┌─ DATA SHOWN

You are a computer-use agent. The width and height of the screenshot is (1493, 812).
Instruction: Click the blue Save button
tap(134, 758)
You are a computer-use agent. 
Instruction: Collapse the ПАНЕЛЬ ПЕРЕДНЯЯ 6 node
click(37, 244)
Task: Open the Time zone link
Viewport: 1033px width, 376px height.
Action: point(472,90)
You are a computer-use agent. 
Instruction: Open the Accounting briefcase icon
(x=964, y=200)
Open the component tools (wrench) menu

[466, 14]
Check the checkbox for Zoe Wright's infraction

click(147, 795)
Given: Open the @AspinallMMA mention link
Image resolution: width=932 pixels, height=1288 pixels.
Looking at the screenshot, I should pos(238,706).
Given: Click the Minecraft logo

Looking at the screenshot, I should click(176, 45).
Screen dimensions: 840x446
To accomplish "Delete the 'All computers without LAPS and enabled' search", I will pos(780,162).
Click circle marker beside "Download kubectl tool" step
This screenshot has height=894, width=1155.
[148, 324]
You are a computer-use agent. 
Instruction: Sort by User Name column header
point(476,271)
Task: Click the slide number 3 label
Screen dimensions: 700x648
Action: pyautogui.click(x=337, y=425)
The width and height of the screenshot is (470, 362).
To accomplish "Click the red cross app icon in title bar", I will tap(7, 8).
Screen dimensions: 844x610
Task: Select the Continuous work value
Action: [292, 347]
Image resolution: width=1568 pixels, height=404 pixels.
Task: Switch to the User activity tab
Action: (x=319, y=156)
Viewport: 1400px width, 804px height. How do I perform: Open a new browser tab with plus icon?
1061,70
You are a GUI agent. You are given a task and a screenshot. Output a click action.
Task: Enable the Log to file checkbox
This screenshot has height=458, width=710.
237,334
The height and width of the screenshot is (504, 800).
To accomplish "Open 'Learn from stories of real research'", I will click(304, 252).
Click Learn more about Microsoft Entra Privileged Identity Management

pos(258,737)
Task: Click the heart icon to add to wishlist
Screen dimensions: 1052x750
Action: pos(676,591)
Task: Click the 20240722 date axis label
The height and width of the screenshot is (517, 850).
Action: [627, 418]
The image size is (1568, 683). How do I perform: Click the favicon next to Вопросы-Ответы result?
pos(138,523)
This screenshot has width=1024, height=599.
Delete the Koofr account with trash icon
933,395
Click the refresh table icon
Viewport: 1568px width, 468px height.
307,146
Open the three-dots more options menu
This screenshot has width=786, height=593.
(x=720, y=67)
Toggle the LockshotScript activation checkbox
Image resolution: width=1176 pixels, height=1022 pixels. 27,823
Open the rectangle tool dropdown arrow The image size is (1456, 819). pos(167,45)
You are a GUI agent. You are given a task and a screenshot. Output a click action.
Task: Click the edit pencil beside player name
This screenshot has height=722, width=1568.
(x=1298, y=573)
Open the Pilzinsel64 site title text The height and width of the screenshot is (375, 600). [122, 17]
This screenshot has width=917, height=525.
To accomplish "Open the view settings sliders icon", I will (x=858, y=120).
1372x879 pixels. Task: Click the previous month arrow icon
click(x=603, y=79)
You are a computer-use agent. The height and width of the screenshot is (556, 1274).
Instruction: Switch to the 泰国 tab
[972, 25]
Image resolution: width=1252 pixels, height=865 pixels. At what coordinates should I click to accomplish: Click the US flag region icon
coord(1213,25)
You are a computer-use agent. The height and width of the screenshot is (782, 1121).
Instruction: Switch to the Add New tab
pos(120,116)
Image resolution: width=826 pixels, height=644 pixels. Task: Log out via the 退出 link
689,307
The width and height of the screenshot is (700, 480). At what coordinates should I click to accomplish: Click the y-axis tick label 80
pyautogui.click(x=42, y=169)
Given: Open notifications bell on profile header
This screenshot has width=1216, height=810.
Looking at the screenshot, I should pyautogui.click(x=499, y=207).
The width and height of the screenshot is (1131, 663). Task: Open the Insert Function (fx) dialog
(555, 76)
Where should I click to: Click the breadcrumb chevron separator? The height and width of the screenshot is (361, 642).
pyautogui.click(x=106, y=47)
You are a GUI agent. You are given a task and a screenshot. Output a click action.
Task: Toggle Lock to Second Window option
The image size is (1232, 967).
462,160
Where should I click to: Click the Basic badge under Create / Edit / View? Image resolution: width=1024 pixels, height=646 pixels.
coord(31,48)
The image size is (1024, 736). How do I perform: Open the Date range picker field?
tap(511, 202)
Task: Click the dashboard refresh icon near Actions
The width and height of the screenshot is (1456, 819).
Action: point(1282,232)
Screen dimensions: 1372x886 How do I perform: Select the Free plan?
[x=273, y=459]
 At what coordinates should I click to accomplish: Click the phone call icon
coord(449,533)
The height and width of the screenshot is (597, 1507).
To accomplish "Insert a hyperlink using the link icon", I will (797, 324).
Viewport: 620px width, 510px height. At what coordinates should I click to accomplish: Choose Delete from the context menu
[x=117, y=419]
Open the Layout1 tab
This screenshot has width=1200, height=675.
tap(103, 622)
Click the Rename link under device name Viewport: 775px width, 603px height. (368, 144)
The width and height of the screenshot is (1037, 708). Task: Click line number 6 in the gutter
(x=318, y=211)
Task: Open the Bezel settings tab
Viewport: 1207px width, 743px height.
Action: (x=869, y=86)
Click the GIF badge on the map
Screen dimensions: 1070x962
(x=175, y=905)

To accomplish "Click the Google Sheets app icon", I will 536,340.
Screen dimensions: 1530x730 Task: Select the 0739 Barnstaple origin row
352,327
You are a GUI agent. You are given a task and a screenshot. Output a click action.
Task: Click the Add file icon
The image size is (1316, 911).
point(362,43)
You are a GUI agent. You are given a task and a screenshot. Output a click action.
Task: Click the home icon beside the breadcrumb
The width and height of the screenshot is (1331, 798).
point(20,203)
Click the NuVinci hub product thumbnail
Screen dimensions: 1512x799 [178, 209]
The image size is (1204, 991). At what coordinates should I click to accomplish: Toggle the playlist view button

└─

__EXERCISE DIRECTIONS__
Lay out the full listing above as a Markdown table with the columns Row and Line. Number each row and omit blank lines.

__THE SOLUTION__
| Row | Line |
|---|---|
| 1 | You are a computer-use agent. The width and height of the screenshot is (1493, 812). |
| 2 | Instruction: Click the blue Save button |
| 3 | tap(134, 758) |
| 4 | You are a computer-use agent.  |
| 5 | Instruction: Collapse the ПАНЕЛЬ ПЕРЕДНЯЯ 6 node |
| 6 | click(37, 244) |
| 7 | Task: Open the Time zone link |
| 8 | Viewport: 1033px width, 376px height. |
| 9 | Action: point(472,90) |
| 10 | You are a computer-use agent.  |
| 11 | Instruction: Open the Accounting briefcase icon |
| 12 | (x=964, y=200) |
| 13 | Open the component tools (wrench) menu |
| 14 | [466, 14] |
| 15 | Check the checkbox for Zoe Wright's infraction |
| 16 | click(147, 795) |
| 17 | Given: Open the @AspinallMMA mention link |
| 18 | Image resolution: width=932 pixels, height=1288 pixels. |
| 19 | Looking at the screenshot, I should pos(238,706). |
| 20 | Given: Click the Minecraft logo |
| 21 | Looking at the screenshot, I should click(176, 45). |
| 22 | Screen dimensions: 840x446 |
| 23 | To accomplish "Delete the 'All computers without LAPS and enabled' search", I will pos(780,162). |
| 24 | Click circle marker beside "Download kubectl tool" step |
| 25 | This screenshot has height=894, width=1155. |
| 26 | [148, 324] |
| 27 | You are a computer-use agent.  |
| 28 | Instruction: Sort by User Name column header |
| 29 | point(476,271) |
| 30 | Task: Click the slide number 3 label |
| 31 | Screen dimensions: 700x648 |
| 32 | Action: pyautogui.click(x=337, y=425) |
| 33 | The width and height of the screenshot is (470, 362). |
| 34 | To accomplish "Click the red cross app icon in title bar", I will tap(7, 8). |
| 35 | Screen dimensions: 844x610 |
| 36 | Task: Select the Continuous work value |
| 37 | Action: [292, 347] |
| 38 | Image resolution: width=1568 pixels, height=404 pixels. |
| 39 | Task: Switch to the User activity tab |
| 40 | Action: (x=319, y=156) |
| 41 | Viewport: 1400px width, 804px height. How do I perform: Open a new browser tab with plus icon? |
| 42 | 1061,70 |
| 43 | You are a GUI agent. You are given a task and a screenshot. Output a click action. |
| 44 | Task: Enable the Log to file checkbox |
| 45 | This screenshot has height=458, width=710. |
| 46 | 237,334 |
| 47 | The height and width of the screenshot is (504, 800). |
| 48 | To accomplish "Open 'Learn from stories of real research'", I will click(304, 252). |
| 49 | Click Learn more about Microsoft Entra Privileged Identity Management |
| 50 | pos(258,737) |
| 51 | Task: Click the heart icon to add to wishlist |
| 52 | Screen dimensions: 1052x750 |
| 53 | Action: pos(676,591) |
| 54 | Task: Click the 20240722 date axis label |
| 55 | The height and width of the screenshot is (517, 850). |
| 56 | Action: [627, 418] |
| 57 | The image size is (1568, 683). How do I perform: Click the favicon next to Вопросы-Ответы result? |
| 58 | pos(138,523) |
| 59 | This screenshot has width=1024, height=599. |
| 60 | Delete the Koofr account with trash icon |
| 61 | 933,395 |
| 62 | Click the refresh table icon |
| 63 | Viewport: 1568px width, 468px height. |
| 64 | 307,146 |
| 65 | Open the three-dots more options menu |
| 66 | This screenshot has width=786, height=593. |
| 67 | (x=720, y=67) |
| 68 | Toggle the LockshotScript activation checkbox |
| 69 | Image resolution: width=1176 pixels, height=1022 pixels. 27,823 |
| 70 | Open the rectangle tool dropdown arrow The image size is (1456, 819). pos(167,45) |
| 71 | You are a GUI agent. You are given a task and a screenshot. Output a click action. |
| 72 | Task: Click the edit pencil beside player name |
| 73 | This screenshot has height=722, width=1568. |
| 74 | (x=1298, y=573) |
| 75 | Open the Pilzinsel64 site title text The height and width of the screenshot is (375, 600). [122, 17] |
| 76 | This screenshot has width=917, height=525. |
| 77 | To accomplish "Open the view settings sliders icon", I will (x=858, y=120). |
| 78 | 1372x879 pixels. Task: Click the previous month arrow icon |
| 79 | click(x=603, y=79) |
| 80 | You are a computer-use agent. The height and width of the screenshot is (556, 1274). |
| 81 | Instruction: Switch to the 泰国 tab |
| 82 | [972, 25] |
| 83 | Image resolution: width=1252 pixels, height=865 pixels. At what coordinates should I click to accomplish: Click the US flag region icon |
| 84 | coord(1213,25) |
| 85 | You are a computer-use agent. The height and width of the screenshot is (782, 1121). |
| 86 | Instruction: Switch to the Add New tab |
| 87 | pos(120,116) |
| 88 | Image resolution: width=826 pixels, height=644 pixels. Task: Log out via the 退出 link |
| 89 | 689,307 |
| 90 | The width and height of the screenshot is (700, 480). At what coordinates should I click to accomplish: Click the y-axis tick label 80 |
| 91 | pyautogui.click(x=42, y=169) |
| 92 | Given: Open notifications bell on profile header |
| 93 | This screenshot has width=1216, height=810. |
| 94 | Looking at the screenshot, I should pyautogui.click(x=499, y=207). |
| 95 | The width and height of the screenshot is (1131, 663). Task: Open the Insert Function (fx) dialog |
| 96 | (555, 76) |
| 97 | Where should I click to: Click the breadcrumb chevron separator? The height and width of the screenshot is (361, 642). |
| 98 | pyautogui.click(x=106, y=47) |
| 99 | You are a GUI agent. You are given a task and a screenshot. Output a click action. |
| 100 | Task: Toggle Lock to Second Window option |
| 101 | The image size is (1232, 967). |
| 102 | 462,160 |
| 103 | Where should I click to: Click the Basic badge under Create / Edit / View? Image resolution: width=1024 pixels, height=646 pixels. |
| 104 | coord(31,48) |
| 105 | The image size is (1024, 736). How do I perform: Open the Date range picker field? |
| 106 | tap(511, 202) |
| 107 | Task: Click the dashboard refresh icon near Actions |
| 108 | The width and height of the screenshot is (1456, 819). |
| 109 | Action: point(1282,232) |
| 110 | Screen dimensions: 1372x886 How do I perform: Select the Free plan? |
| 111 | [x=273, y=459] |
| 112 |  At what coordinates should I click to accomplish: Click the phone call icon |
| 113 | coord(449,533) |
| 114 | The height and width of the screenshot is (597, 1507). |
| 115 | To accomplish "Insert a hyperlink using the link icon", I will (797, 324). |
| 116 | Viewport: 620px width, 510px height. At what coordinates should I click to accomplish: Choose Delete from the context menu |
| 117 | [x=117, y=419] |
| 118 | Open the Layout1 tab |
| 119 | This screenshot has width=1200, height=675. |
| 120 | tap(103, 622) |
| 121 | Click the Rename link under device name Viewport: 775px width, 603px height. (368, 144) |
| 122 | The width and height of the screenshot is (1037, 708). Task: Click line number 6 in the gutter |
| 123 | (x=318, y=211) |
| 124 | Task: Open the Bezel settings tab |
| 125 | Viewport: 1207px width, 743px height. |
| 126 | Action: (x=869, y=86) |
| 127 | Click the GIF badge on the map |
| 128 | Screen dimensions: 1070x962 |
| 129 | (x=175, y=905) |
| 130 | To accomplish "Click the Google Sheets app icon", I will 536,340. |
| 131 | Screen dimensions: 1530x730 Task: Select the 0739 Barnstaple origin row |
| 132 | 352,327 |
| 133 | You are a GUI agent. You are given a task and a screenshot. Output a click action. |
| 134 | Task: Click the Add file icon |
| 135 | The image size is (1316, 911). |
| 136 | point(362,43) |
| 137 | You are a GUI agent. You are given a task and a screenshot. Output a click action. |
| 138 | Task: Click the home icon beside the breadcrumb |
| 139 | The width and height of the screenshot is (1331, 798). |
| 140 | point(20,203) |
| 141 | Click the NuVinci hub product thumbnail |
| 142 | Screen dimensions: 1512x799 [178, 209] |
| 143 | The image size is (1204, 991). At what coordinates should I click to accomplish: Toggle the playlist view button |